▶ Task brief
The answer must be an exact copy of the listing below.

▶ Data for this task
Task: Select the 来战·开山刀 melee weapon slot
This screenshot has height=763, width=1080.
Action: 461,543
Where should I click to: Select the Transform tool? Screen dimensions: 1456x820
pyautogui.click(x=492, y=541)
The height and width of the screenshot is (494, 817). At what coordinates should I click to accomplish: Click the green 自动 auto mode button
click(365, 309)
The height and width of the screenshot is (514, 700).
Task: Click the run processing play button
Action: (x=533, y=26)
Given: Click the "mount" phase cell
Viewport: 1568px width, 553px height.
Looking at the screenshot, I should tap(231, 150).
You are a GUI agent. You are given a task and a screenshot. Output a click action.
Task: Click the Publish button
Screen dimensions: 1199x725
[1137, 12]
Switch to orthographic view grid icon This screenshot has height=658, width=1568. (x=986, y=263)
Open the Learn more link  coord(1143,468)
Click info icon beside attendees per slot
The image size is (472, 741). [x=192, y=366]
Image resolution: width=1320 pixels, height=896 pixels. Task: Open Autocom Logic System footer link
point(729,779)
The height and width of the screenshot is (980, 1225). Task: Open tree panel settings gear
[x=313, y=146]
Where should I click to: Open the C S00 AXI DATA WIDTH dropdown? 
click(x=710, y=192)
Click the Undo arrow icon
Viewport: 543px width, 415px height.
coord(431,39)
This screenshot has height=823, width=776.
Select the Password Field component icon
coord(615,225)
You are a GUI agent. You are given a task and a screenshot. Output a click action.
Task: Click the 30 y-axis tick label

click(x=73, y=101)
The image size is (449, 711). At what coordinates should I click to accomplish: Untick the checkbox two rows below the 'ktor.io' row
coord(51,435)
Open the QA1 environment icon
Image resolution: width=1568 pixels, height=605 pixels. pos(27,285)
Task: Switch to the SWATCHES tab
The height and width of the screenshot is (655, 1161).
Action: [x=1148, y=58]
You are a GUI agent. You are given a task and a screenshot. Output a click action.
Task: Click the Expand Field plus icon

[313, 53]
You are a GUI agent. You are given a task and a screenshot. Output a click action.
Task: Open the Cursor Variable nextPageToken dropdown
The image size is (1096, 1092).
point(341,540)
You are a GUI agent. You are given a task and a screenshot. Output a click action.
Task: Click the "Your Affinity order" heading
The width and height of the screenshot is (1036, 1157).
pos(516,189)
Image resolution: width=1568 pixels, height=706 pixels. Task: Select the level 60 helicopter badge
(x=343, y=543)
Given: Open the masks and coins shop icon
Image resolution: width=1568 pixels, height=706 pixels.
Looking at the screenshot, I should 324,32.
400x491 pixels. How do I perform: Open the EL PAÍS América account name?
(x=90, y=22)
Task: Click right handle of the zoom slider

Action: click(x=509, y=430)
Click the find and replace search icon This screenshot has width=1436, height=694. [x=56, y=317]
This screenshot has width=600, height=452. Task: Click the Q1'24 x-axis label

▶ Response
Task: Select the 来战·开山刀 melee weapon slot
This screenshot has height=763, width=1080.
Action: 461,543
Where should I click to: Select the Transform tool? Screen dimensions: 1456x820
pyautogui.click(x=492, y=541)
The height and width of the screenshot is (494, 817). At what coordinates should I click to accomplish: Click the green 自动 auto mode button
click(365, 309)
The height and width of the screenshot is (514, 700).
Task: Click the run processing play button
Action: (x=533, y=26)
Given: Click the "mount" phase cell
Viewport: 1568px width, 553px height.
Looking at the screenshot, I should tap(231, 150).
You are a GUI agent. You are given a task and a screenshot. Output a click action.
Task: Click the Publish button
Screen dimensions: 1199x725
[1137, 12]
Switch to orthographic view grid icon This screenshot has height=658, width=1568. (x=986, y=263)
Open the Learn more link  coord(1143,468)
Click info icon beside attendees per slot
The image size is (472, 741). [x=192, y=366]
Image resolution: width=1320 pixels, height=896 pixels. Task: Open Autocom Logic System footer link
point(729,779)
The height and width of the screenshot is (980, 1225). Task: Open tree panel settings gear
[x=313, y=146]
Where should I click to: Open the C S00 AXI DATA WIDTH dropdown? 
click(x=710, y=192)
Click the Undo arrow icon
Viewport: 543px width, 415px height.
coord(431,39)
This screenshot has height=823, width=776.
Select the Password Field component icon
coord(615,225)
You are a GUI agent. You are given a task and a screenshot. Output a click action.
Task: Click the 30 y-axis tick label

click(x=73, y=101)
The image size is (449, 711). At what coordinates should I click to accomplish: Untick the checkbox two rows below the 'ktor.io' row
coord(51,435)
Open the QA1 environment icon
Image resolution: width=1568 pixels, height=605 pixels. pos(27,285)
Task: Switch to the SWATCHES tab
The height and width of the screenshot is (655, 1161).
Action: [x=1148, y=58]
You are a GUI agent. You are given a task and a screenshot. Output a click action.
Task: Click the Expand Field plus icon

[313, 53]
You are a GUI agent. You are given a task and a screenshot. Output a click action.
Task: Open the Cursor Variable nextPageToken dropdown
The image size is (1096, 1092).
point(341,540)
You are a GUI agent. You are given a task and a screenshot. Output a click action.
Task: Click the "Your Affinity order" heading
The width and height of the screenshot is (1036, 1157).
pos(516,189)
Image resolution: width=1568 pixels, height=706 pixels. Task: Select the level 60 helicopter badge
(x=343, y=543)
Given: Open the masks and coins shop icon
Image resolution: width=1568 pixels, height=706 pixels.
Looking at the screenshot, I should 324,32.
400x491 pixels. How do I perform: Open the EL PAÍS América account name?
(x=90, y=22)
Task: Click right handle of the zoom slider

Action: click(x=509, y=430)
Click the find and replace search icon This screenshot has width=1436, height=694. [x=56, y=317]
This screenshot has width=600, height=452. Task: Click the Q1'24 x-axis label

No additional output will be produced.